**** Selected text ****
Multilingual RAG suitable method suggestion

poojat · August 5, 2024, 11:22am

I am working on multilingual RAG. My data is completely in english but the query and answer needs to be in same language (english/non-english).
I have tried 2 ways,

Used multilingual embedding.
Used prompting in query and answers for language detection and translation and normal english embeddings.

The first method lacks for some language while retrieval, while second is prompt dependent and sometimes does not generate answer in detected language which is done at the query.

Which method should be preferred?

Diet · August 5, 2024, 12:32pm

Welcome to the community!

I’ll assume that your retrieval is working fine, and that you’re just trying to ensure the output language stays consistent.

I think you can get quite far by optimizing your prompt a bit. Do you think you can post what you have so far?

One thing you can also think about doing is translating your response prompt (wrapper/template), and switching it based on the detected (or chosen) language.

And to absolutely nail the behavior down, on the first reply (at the bottom of your template) you tell it to begin the response with a pre-translated greeting in the target language (may not be necessary). If you used anthropic, you could use the pre-fill method as an even more robust option (OpenAI offers this functionality only with the instruct models)
****
Your instructions >>
Rewrite the forum thread on multilingual RAG, starting at "Which method should" and ending at "language stays consistent.", and swap "community" for "forum". This data comes from a different source.
**** Data supplied ****
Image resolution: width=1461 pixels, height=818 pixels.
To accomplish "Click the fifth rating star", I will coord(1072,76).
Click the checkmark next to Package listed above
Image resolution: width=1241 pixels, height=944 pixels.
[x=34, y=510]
****
Written answer >>
Which method should be preferred?

Diet · August 5, 2024, 12:32pm

Welcome to the forum!

I’ll assume that your retrieval is working fine, and that you’re just trying to ensure the output language stays consistent.